— Task to complete —
The answer must consist of every line in the data that contains "Given".

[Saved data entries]
>>>>

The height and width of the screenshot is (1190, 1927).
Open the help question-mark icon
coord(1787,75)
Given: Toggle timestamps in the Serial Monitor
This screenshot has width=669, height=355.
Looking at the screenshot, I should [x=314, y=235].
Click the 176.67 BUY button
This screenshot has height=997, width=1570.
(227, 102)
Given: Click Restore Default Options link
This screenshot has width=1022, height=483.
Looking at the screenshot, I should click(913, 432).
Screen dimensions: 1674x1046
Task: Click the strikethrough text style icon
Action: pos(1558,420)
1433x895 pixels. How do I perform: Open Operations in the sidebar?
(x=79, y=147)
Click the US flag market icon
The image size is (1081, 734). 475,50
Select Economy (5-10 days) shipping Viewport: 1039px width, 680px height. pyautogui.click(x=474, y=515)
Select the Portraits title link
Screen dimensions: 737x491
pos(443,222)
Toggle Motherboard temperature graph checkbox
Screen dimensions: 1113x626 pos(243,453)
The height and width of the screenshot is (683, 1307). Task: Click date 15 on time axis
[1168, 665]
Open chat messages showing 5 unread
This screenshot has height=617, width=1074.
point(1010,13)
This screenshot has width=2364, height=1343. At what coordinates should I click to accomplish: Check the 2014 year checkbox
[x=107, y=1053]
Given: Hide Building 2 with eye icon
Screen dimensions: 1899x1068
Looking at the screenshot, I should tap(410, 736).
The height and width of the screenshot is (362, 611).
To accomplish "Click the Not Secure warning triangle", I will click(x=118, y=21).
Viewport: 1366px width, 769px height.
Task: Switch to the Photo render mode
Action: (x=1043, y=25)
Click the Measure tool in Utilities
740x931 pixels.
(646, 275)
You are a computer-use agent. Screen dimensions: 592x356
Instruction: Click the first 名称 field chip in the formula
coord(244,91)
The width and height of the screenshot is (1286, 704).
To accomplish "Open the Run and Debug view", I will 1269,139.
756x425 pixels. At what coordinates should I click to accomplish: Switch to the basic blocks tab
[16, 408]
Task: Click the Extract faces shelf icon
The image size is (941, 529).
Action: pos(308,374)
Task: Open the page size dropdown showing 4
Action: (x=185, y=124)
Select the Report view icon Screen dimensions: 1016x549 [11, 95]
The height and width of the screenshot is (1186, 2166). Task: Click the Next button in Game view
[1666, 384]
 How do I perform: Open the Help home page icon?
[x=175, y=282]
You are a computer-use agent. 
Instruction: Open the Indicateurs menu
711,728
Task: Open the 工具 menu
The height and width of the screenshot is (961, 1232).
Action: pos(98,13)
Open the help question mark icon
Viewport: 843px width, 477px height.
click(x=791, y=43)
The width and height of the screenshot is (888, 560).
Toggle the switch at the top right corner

<<<<

— Response to this task —
Given: Toggle timestamps in the Serial Monitor
Given: Click Restore Default Options link
Given: Hide Building 2 with eye icon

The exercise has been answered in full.